Questions:
**A.** Rewrite the paragraph of the extract on tooling maturity that starts "Most teams build" in fewer words, keeping its main facts.
**B.** Please reproduce the extract on tooling maturity from "- Identity: every" up to and including "you scale usage)".

Extract:
=-=-=-=-=

Tooling maturity is the real platform war
The model labs want you to believe the battle is model quality. Operators should care more about: evals, tracing, access control, and predictable tool use. That’s where costs and incidents come from.
Microsoft’s GitHub Copilot succeeded not because it was the first code model, but because it shipped inside the workflow developers already live in (VS Code, GitHub) and kept getting operational polish. The lesson transfers: AI features win when they fit the stack and can be governed.
Two worlds: chat apps vs. action apps
Most teams build “chat apps” and call them agents. Action apps are different. If the system can change state in the real world—create invoices, modify infrastructure, message customers—you need controls that look like classic production software controls.
- Identity: every action tied to a user, service account, or delegated token
- Authorization: explicit permission checks per tool
- Audit: immutable logs of prompts, retrieved context, tool calls, results
- Rate limiting: per user, per tool, per workflow
- Human gates: approval steps for high-risk actions
Table 2: Production checklist for LLM-in-the-loop systems (what to implement before you scale usage)

=-=-=-=-=

Dataset section:
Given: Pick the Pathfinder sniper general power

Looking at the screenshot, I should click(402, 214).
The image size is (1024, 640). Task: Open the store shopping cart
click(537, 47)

=-=-=-=-=

Answer section:
**A.** Teams often call chat apps agents, but action apps are different: systems that can change real-world state (creating invoices, modifying infrastructure, messaging customers) need controls like those of classic production software.

**B.**
- Identity: every action tied to a user, service account, or delegated token
- Authorization: explicit permission checks per tool
- Audit: immutable logs of prompts, retrieved context, tool calls, results
- Rate limiting: per user, per tool, per workflow
- Human gates: approval steps for high-risk actions
Table 2: Production checklist for LLM-in-the-loop systems (what to implement before you scale usage)